5. Not all ‘things’ are equal
Security takes computing power, and many ‘things’ on the IoT network are designed for low power consumption with limited connectivity. The inadequate processing capacity and memory are huge deterrents when it comes to security measures, like encryption. In other words, not all IoT devices have the required bandwidth, power, storage and computing ability to make them truly secure.
6. BYOD threat
The ‘Bring Your Own Device’ (BYOD) movement is believed to help improve work-life balance and increase productivity. However, with employees bringing their own mobile devices – laptops, tablets, and smartphones – to work, enterprises have new-fangled security battles to fight. How can they authenticate who you are communicating with and verify the same with confidence? How can they ensure that the security of your personal device is not compromised, which in turn could put their own networks at risk?
7. Risk management
When an IoT device is compromised – as they often are – can the enterprise identify what really went wrong? Can the IT department ensure that the entire network doesn’t come down because of a single point of failure?
IoT calls for a sophisticated approach to risk management. Experts believe that IoT security analytics will be the game changer. However, in the absence of standardization of security protocols and broad network security policies, the ground realities are far from encouraging.
8. Who’ll bell the cat?
Nobody is quite willing to accept responsibility for the security of ‘things’ in the IoT ecosystem. There’s a constant blame game between manufacturers of the device and companies that provide service through the device. Naturally, the legal implications of IoT security breaches are still uncertain.
9. Privacy pangs
When we think of IoT security, we mostly think of hackers getting their hands on our precious data.

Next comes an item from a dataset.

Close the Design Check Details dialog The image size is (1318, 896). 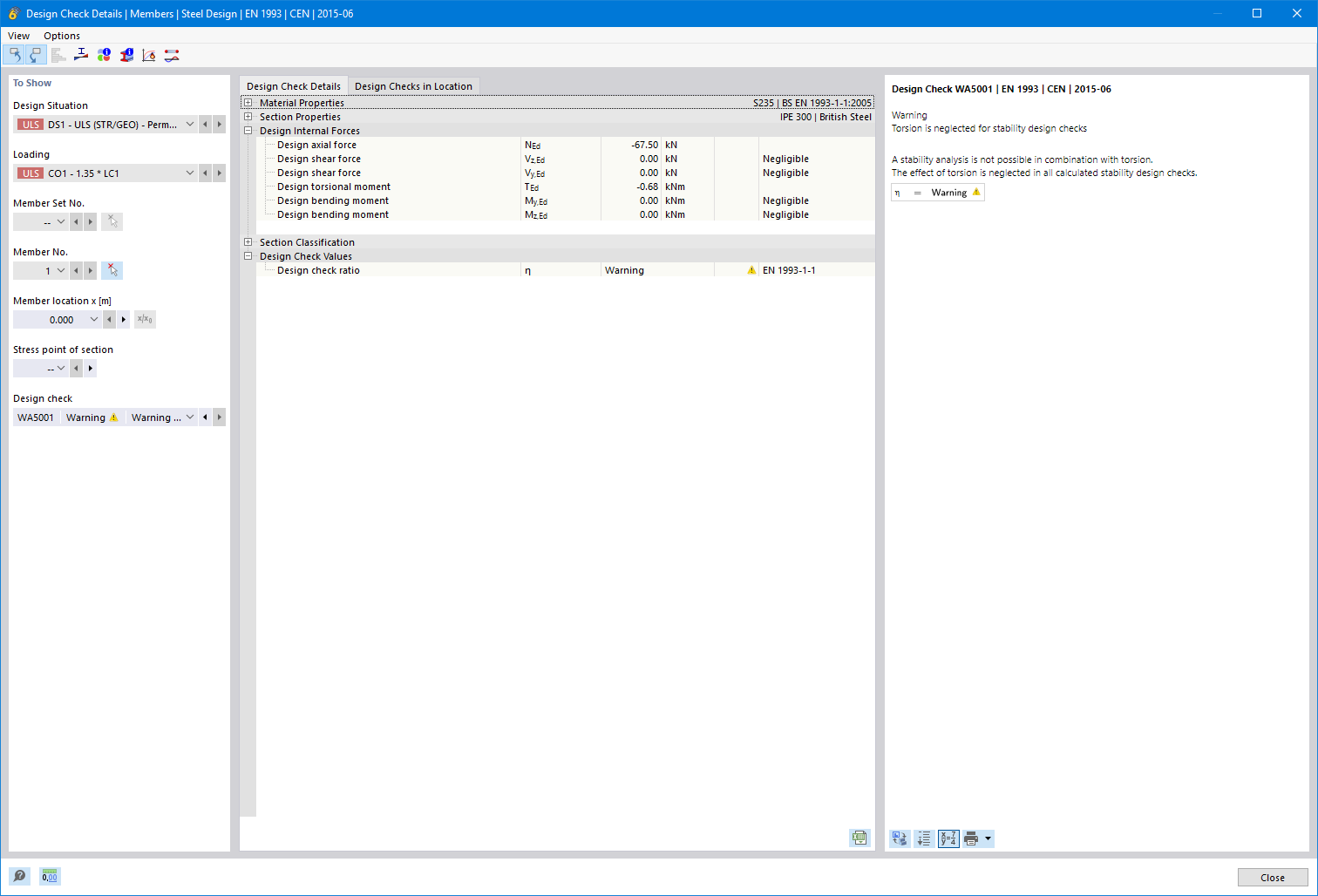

But what about companies distributing fitness trackers to their employees so that they can track employee health and thus get lower health insurance premiums? What about companies selling sensitive enterprise data to other companies? Are we ready to risk it?
Worldwide, privacy violations emerging from IoT-related initiatives are becoming more common. Without strong privacy controls, especially for data at rest, the price we pay for the blend of our physical and digital domains may be too high.
10. In the thick of competition
The competition in the IoT space is so ruthless that vendors are rushing products to the market, with security often added as an afterthought (if at all) rather than being built-in from the start. Speed of delivery and low cost are more important than robust security and thorough testing. It doesn’t help that, currently, IoT devices lack a common set of compliance requirements.
It’s true that IoT devices offer exciting opportunities to improve customer satisfaction and engagement. However, they also introduce new security challenges. Which is not just about tapping billions of devices, but also different operating systems, networks, and protocols.
Enterprises need to have robust security measures in place as well as a comprehensive security strategy – which is periodically reviewed. As the technology is still developing, security in IoT is likely to be a complicated affair. At least, for a while.